The total volume of the solid is 12 cubic centimeters. Find the radius of the cylinder that produces the minimum surface area.

Answer 1

Use r for the radius and h for the height of the cylinder. Write an expression for the total volume in terms of r and h and equate it to 12. Rearrange this to get h in terms of r. Now write down the total surface area in terms of h and r and substitute for h what you found before. You now have total area A as a function of r. Differentiate this and continue in the usual way.

Answer 2

r = [9 / pi]^(1/3) cm = 1.420248085... cm.

Let the radius of the cylinder be ' r ' and its length ' h.' Then its volume ' V ' satisfies :

V = pi r^2 h + (4 pi / 3) r^3 = 12, so that h = [12 - (4 pi / 3) r^3] / [pi r^2] ....(A).

Its surface area ' S ' is given by:

S = 2 pi r h + 4 pi r^2, so, by (A),

S = {2 pi r / [pi r^2]} [12 - (4 pi / 3) r^3] + 4 pi r^2 = 24 / r + (4 pi / 3) r^2 ....(B).

dS / dr = - 24 / r^2 + 8 pi r / 3 = 0 when - 3 / r^2 + pi r / 3 = 0, i.e.
r^3 = 9 /pi.

Thus r = [9 / pi]^(1/3) cm = 1.420248085... cm gives a stationary value for the surface area.

d^2 S / dr^2 is POSITIVE (always), because it consists of two positive terms. So yes, it is at a MINUMUM at this value of r.
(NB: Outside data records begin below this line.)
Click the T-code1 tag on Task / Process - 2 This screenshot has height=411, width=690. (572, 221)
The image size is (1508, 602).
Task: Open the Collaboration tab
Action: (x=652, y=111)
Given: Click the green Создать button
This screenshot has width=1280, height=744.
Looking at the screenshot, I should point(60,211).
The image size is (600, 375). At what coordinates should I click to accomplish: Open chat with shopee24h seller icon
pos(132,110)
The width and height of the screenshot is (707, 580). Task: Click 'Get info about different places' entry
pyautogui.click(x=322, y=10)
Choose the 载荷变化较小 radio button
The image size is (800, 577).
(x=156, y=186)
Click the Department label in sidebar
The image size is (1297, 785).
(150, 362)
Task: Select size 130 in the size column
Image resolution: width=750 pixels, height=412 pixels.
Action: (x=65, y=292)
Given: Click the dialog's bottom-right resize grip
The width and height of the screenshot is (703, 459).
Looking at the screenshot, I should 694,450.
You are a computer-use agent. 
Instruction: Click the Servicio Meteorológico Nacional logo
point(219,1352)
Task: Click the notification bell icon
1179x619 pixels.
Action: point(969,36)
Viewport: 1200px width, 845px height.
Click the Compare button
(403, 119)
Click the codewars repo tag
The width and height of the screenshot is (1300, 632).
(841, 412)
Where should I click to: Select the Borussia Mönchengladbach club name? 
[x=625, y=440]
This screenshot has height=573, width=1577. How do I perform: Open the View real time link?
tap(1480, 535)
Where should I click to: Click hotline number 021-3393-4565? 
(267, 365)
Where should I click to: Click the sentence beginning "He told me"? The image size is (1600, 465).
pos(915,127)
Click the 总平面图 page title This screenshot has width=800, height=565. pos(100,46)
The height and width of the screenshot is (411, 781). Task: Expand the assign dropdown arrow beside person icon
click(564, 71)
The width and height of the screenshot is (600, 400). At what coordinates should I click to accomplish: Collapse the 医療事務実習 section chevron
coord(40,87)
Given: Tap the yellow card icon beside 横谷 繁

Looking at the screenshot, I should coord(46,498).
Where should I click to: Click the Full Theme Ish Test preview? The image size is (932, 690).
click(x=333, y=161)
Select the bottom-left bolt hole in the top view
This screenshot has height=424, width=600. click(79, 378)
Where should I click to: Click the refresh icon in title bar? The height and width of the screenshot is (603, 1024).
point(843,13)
[ CHECK? : We can check that at least this last part was done correctly by evaluating S at r_stat = 1.420248085, and at stat +/- 0.01. (Such a check showed that there had been a numerical error in evaluating the correct functional form, in my original posting.)

For r_stat, S_min = 25.34768424... .
For r_stat + 0.01, S = 25.34893502... .
For r_stat - 0.01, S = 25.34894682... .

These values confirm the claim of a "minimum" at r_stat. ]

Live long and prosper.

Answer 3

See the quantity of the tank has been fastened.this could supply a relation between the two variable parameters it quite is the peak and radius.The equation would be 5500=4pi(r^3)/3+pi(r^2)h h=[5500-4pi(r^3)/3]pi*r^2 now the 2d realtion will come from the fee and are a relation fee=2(4pir^2)+2(pi)rh =2(4pir^2)+2(pi)r*=[5500-4pi(r^3)/3]pi... it quite is a function between radius and fee now diffrentiate the function and equate it to 0.this supply you with the fee of r for minimum fee. making use of first relation you are able to locate h via substituting the fee of r.